The residue left in an artist's studio space serves as a reminder of
impermanence. I have to find comfort in life's constant state of flux – change
is the only constant, and sometimes dust is the only reminder we have of what
was. Everything is liminal. The dust is also a marker of
ephemerality and the hope that springs from nostalgia and memory. One of the most
enlightening books I read last year was a little paperback called Wabi-Sabi for
Artists, Designers, Poets, and Philosophers. The Japanese term wabi-sabi, among
other things, emphasizes the beauty of the imperfect, the impermanent, and the
incomplete.
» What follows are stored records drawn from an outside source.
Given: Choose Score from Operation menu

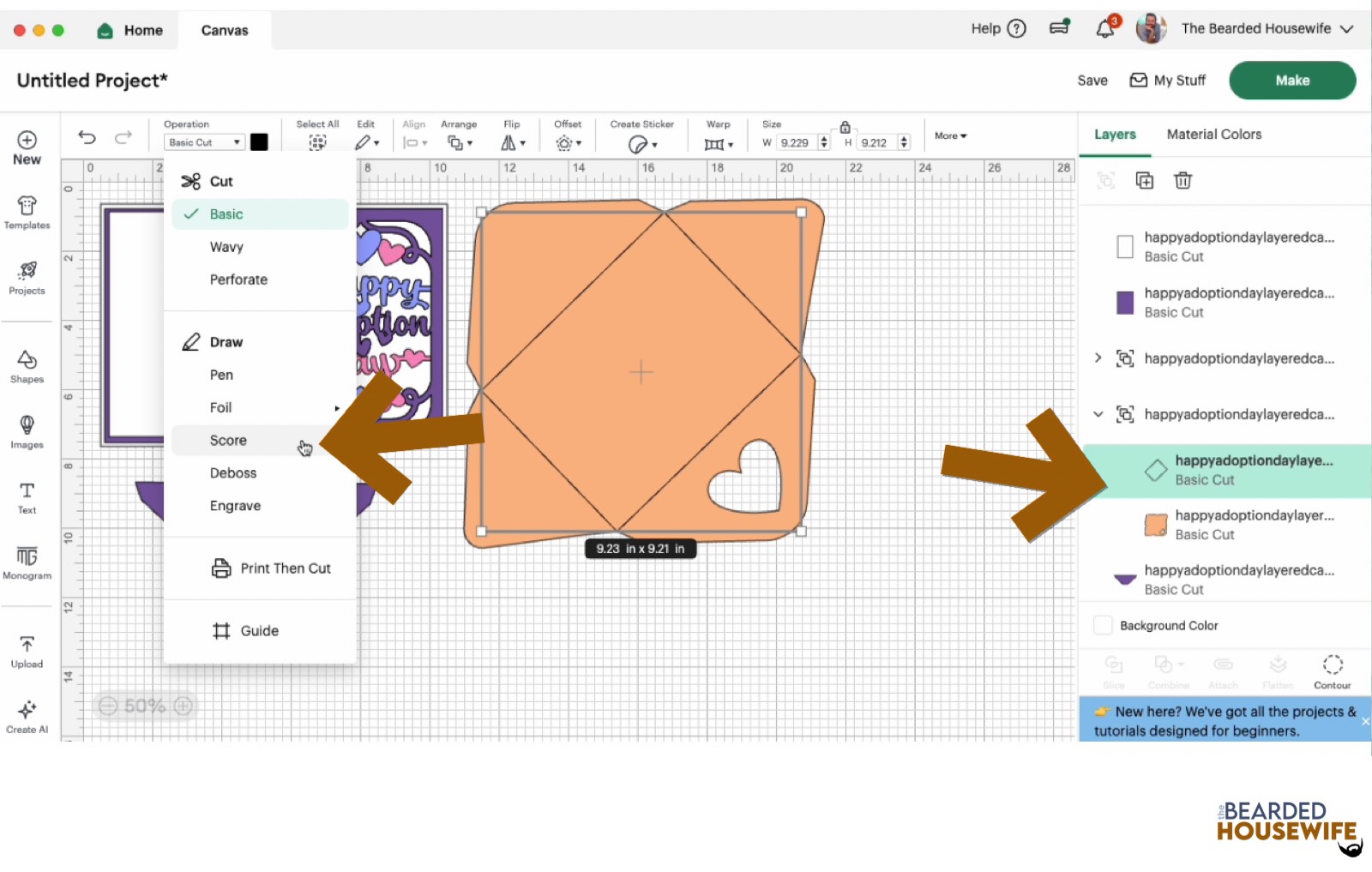Looking at the screenshot, I should (228, 440).
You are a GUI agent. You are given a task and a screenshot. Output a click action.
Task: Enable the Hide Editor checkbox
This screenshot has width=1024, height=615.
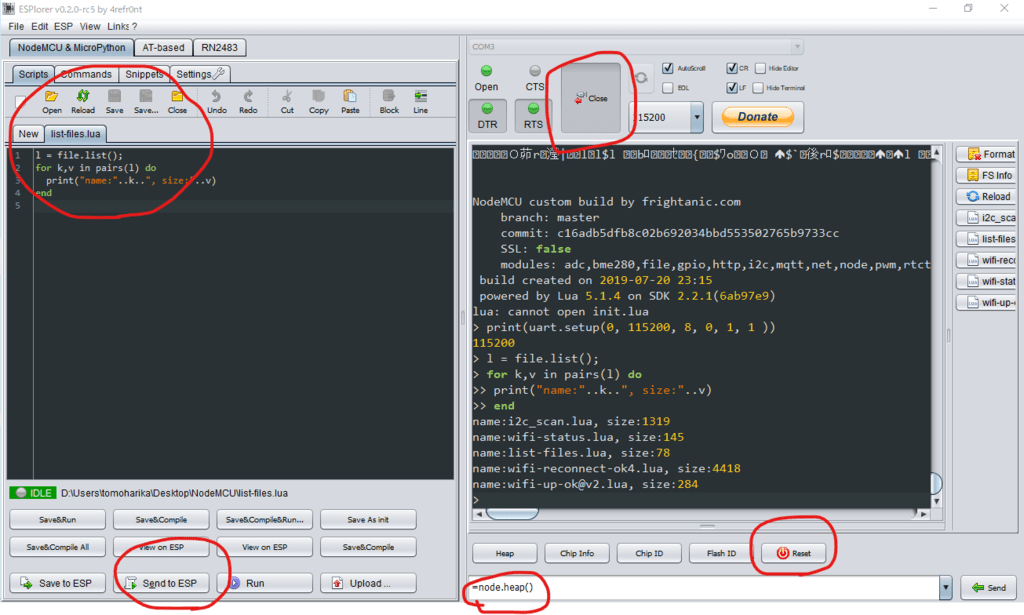(x=759, y=68)
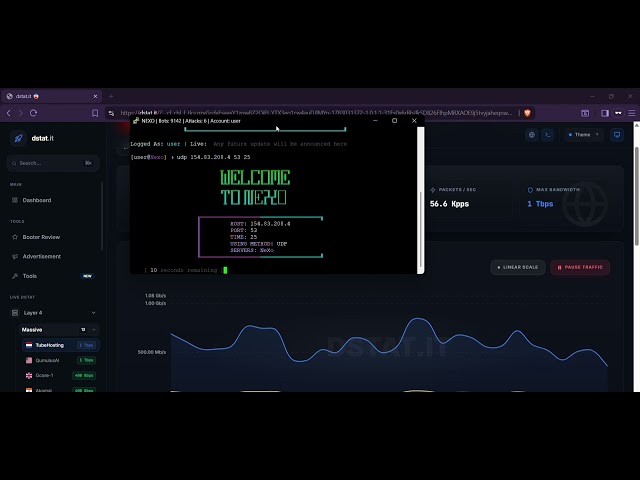Toggle the browser sidebar panel icon

tap(605, 113)
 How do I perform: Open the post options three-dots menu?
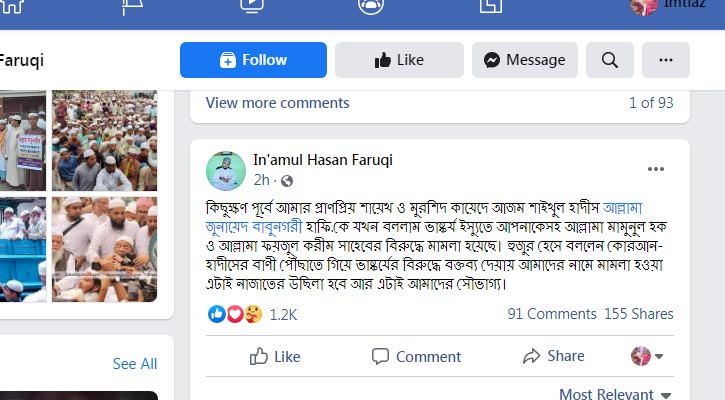point(656,169)
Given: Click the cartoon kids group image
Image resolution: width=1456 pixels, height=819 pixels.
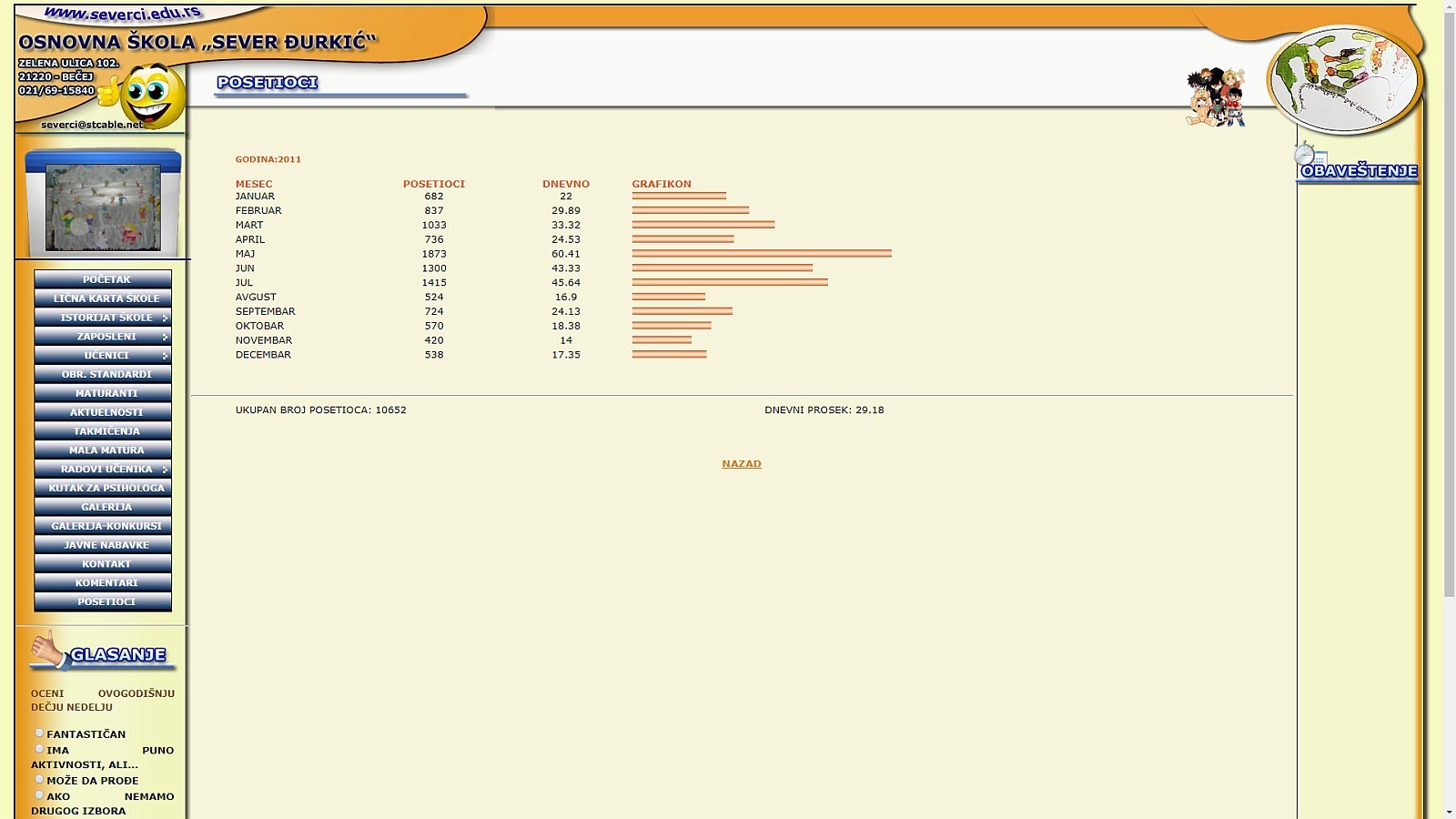Looking at the screenshot, I should (x=1216, y=96).
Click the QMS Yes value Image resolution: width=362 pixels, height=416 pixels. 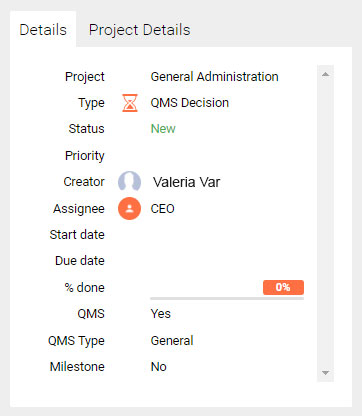[161, 314]
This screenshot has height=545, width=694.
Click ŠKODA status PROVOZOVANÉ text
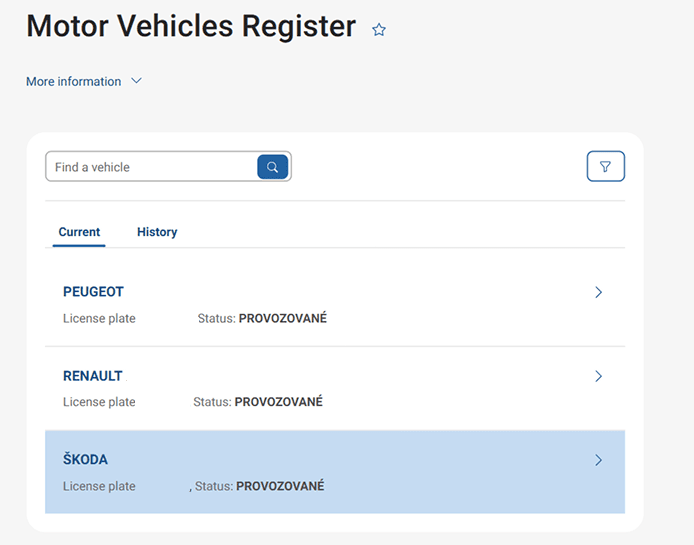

It suggests that the universe is in constant motion towards or away
from potential. It is in empty space – in nothingness, that this potential
energy resides. Nothingness and emptiness are not synonyms. It is possible to be both absent and present.
There is a marvelous Dizzy Gillespie quote that I think about often
in the studio: “it’s taken all my life to learn what not to play.”
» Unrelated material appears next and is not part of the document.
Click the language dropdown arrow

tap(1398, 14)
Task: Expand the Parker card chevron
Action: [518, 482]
I think about my recent interior paintings as portraits. They are moments in time: the light, the dust, the particular tilt of that loose phone jack, are all frozen in a split second slice. One singular, unique, beautiful second. Blink and you'll miss it. Simultaneously, they are the accumulation of time: multiple painting sessions layered over and over, ever trying and ever failing to capture the elusive "now". They are portraits of place, imbued with both the power and the burden of memory.
"Painting is the silence of thought and the music of sight." - Orhan Pamuk. My Name is Red. I believe that images can speak where words fail. I want my paintings to sing for me, to say the things my voice cannot.